→ DATA FOR THIS EXERCISE:

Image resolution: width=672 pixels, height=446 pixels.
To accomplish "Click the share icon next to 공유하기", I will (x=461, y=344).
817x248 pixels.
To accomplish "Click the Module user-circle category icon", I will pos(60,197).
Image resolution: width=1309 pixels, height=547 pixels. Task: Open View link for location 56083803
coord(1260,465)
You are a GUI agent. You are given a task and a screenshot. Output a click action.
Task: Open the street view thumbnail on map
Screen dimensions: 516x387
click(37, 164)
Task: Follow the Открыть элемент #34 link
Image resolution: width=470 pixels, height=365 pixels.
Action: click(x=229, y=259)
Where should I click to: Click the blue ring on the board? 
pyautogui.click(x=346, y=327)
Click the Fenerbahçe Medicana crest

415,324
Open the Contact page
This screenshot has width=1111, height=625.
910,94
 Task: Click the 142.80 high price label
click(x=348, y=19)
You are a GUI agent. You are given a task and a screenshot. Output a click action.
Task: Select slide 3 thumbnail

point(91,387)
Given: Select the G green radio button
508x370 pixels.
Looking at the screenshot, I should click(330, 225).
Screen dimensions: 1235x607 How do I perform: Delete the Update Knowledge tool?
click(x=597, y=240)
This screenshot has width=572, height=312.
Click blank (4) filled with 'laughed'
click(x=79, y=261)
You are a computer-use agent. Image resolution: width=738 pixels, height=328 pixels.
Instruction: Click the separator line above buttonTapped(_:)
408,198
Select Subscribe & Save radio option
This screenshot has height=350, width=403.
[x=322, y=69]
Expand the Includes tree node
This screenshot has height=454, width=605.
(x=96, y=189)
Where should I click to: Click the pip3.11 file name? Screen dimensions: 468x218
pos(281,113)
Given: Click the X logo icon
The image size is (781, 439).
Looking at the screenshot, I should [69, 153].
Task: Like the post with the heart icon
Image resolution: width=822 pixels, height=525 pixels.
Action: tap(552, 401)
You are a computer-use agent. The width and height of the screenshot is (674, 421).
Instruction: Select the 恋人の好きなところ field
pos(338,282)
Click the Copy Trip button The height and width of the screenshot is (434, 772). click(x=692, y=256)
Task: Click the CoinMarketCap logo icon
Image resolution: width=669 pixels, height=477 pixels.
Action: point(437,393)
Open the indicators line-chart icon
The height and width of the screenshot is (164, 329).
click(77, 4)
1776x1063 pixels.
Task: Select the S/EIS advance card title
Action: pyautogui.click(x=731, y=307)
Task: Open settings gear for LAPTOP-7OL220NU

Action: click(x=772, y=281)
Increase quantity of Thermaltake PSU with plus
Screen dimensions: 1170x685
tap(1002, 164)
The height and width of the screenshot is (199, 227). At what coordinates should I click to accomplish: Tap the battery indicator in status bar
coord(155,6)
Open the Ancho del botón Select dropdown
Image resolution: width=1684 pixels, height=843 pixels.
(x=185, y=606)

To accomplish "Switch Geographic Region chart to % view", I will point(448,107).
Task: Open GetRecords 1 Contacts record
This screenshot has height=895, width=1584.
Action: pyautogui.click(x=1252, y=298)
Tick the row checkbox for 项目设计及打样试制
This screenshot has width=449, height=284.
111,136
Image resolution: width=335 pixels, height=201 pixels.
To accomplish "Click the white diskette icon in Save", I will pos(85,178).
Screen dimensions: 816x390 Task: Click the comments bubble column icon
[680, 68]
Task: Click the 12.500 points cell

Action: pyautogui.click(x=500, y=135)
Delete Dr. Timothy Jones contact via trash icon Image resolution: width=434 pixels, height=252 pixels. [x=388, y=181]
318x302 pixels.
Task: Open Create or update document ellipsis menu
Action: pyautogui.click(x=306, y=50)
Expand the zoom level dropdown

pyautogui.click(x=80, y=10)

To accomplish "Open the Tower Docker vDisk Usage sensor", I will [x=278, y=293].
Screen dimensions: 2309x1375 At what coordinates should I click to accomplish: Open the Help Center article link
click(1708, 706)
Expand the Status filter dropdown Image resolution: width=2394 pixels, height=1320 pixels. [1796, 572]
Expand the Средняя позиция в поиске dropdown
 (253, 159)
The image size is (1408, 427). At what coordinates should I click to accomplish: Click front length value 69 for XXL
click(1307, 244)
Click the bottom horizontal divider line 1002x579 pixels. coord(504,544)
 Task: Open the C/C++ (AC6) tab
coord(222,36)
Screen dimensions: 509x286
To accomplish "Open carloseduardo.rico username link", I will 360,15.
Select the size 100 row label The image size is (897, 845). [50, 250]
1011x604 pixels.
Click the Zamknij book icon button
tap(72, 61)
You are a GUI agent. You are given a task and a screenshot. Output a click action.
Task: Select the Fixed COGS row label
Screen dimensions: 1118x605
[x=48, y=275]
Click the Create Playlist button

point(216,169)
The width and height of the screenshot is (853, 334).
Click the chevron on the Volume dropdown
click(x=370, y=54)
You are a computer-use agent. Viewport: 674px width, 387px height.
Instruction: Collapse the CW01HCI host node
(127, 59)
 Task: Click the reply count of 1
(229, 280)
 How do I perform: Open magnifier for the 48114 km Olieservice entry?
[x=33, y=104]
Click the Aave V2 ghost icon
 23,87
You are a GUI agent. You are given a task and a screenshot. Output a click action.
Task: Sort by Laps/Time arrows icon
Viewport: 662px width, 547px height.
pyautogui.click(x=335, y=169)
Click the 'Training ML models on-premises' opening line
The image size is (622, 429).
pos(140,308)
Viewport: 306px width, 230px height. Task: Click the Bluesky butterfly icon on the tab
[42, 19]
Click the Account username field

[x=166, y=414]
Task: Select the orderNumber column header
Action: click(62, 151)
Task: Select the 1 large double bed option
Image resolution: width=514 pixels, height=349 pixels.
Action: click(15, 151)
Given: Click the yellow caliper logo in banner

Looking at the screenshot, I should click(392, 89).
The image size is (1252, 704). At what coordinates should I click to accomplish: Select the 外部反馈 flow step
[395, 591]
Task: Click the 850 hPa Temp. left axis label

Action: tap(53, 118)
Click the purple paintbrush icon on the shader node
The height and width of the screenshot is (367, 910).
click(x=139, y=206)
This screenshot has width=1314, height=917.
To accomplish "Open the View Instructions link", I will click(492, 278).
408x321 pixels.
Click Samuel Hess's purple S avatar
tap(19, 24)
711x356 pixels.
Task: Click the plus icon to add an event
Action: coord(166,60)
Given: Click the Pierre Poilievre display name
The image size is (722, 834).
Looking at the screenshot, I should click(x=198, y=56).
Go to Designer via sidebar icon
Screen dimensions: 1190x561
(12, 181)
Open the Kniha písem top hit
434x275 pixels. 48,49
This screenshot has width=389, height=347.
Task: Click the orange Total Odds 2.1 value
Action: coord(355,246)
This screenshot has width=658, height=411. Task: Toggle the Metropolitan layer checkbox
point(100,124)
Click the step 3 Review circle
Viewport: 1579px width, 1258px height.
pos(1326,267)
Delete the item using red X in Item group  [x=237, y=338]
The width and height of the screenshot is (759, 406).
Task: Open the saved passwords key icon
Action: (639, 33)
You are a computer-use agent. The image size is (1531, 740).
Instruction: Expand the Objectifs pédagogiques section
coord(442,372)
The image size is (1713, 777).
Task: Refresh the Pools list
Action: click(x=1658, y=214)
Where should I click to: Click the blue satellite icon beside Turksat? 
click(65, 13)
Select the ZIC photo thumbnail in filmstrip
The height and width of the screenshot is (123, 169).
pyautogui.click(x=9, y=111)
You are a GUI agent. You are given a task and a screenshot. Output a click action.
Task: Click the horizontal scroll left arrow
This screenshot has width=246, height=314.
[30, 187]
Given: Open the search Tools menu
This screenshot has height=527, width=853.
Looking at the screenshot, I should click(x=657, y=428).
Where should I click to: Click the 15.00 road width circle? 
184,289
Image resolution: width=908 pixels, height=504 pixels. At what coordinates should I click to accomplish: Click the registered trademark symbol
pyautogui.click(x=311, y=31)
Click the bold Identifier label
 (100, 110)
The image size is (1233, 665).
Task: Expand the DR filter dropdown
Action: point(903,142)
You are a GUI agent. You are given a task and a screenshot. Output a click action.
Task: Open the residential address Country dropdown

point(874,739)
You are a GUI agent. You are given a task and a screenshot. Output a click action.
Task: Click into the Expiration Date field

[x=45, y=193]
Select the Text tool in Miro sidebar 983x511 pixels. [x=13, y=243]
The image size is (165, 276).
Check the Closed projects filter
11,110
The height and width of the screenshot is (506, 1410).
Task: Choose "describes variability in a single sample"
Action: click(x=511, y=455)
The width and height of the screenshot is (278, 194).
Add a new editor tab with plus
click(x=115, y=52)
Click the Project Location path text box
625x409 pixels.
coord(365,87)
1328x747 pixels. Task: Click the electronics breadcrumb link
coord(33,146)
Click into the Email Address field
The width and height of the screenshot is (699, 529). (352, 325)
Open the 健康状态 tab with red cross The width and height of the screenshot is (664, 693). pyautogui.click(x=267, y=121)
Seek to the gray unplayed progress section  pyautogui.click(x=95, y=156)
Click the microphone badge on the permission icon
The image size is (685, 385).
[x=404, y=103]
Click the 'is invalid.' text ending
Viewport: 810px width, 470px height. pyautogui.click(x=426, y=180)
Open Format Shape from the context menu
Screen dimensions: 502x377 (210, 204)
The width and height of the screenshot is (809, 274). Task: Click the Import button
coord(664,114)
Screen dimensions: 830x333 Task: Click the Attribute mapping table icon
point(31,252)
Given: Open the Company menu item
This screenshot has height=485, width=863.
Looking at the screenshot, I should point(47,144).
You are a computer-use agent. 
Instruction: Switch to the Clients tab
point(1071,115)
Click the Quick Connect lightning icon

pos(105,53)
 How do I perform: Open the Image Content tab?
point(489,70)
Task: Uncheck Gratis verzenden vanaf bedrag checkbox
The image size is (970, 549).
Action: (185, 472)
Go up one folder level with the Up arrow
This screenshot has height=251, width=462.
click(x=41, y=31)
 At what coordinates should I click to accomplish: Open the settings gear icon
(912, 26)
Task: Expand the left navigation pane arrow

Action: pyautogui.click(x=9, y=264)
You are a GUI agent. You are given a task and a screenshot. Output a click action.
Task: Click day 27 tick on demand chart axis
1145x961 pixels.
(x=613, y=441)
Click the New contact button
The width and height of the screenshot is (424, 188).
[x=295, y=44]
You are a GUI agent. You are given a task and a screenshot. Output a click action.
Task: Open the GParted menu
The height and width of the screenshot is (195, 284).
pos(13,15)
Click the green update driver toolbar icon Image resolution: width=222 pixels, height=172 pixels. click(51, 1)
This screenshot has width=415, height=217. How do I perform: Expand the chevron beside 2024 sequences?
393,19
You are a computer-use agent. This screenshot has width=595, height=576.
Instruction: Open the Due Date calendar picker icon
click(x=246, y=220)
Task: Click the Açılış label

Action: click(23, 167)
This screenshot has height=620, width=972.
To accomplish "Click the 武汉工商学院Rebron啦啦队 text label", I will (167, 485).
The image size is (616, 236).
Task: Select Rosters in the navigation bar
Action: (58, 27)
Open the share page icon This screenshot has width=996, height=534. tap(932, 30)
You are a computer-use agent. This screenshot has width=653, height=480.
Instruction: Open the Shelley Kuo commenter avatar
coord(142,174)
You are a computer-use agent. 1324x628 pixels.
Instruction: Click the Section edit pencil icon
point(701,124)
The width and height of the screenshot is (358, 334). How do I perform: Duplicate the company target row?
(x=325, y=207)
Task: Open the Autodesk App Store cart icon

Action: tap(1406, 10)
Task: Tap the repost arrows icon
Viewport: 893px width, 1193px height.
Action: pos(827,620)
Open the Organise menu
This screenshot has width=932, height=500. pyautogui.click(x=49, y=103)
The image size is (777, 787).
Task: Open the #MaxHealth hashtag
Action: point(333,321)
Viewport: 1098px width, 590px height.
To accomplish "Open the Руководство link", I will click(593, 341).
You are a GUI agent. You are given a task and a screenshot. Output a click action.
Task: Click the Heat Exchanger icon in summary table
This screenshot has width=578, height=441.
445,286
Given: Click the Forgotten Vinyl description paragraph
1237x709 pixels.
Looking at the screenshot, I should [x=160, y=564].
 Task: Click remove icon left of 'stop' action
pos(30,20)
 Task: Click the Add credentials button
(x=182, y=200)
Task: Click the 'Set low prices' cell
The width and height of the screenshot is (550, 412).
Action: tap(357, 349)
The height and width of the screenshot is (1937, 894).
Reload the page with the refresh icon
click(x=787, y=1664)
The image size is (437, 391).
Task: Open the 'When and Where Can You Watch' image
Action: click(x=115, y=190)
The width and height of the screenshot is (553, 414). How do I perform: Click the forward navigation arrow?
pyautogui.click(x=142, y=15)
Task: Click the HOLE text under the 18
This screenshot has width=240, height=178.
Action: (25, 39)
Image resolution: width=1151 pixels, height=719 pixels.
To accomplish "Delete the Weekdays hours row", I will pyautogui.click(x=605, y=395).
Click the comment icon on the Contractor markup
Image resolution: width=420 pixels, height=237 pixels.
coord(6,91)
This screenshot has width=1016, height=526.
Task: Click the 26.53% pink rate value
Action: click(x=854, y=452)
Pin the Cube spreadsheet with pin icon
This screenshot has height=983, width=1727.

→ WRITTEN PROBLEM: Return the lines of the records exactly as they appear, starting with the first line of the records and going on through the line that contains "click(37, 164)", with both of those lines included.

→ ANSWER TO THE EXERCISE:
Image resolution: width=672 pixels, height=446 pixels.
To accomplish "Click the share icon next to 공유하기", I will (x=461, y=344).
817x248 pixels.
To accomplish "Click the Module user-circle category icon", I will pos(60,197).
Image resolution: width=1309 pixels, height=547 pixels. Task: Open View link for location 56083803
coord(1260,465)
You are a GUI agent. You are given a task and a screenshot. Output a click action.
Task: Open the street view thumbnail on map
Screen dimensions: 516x387
click(37, 164)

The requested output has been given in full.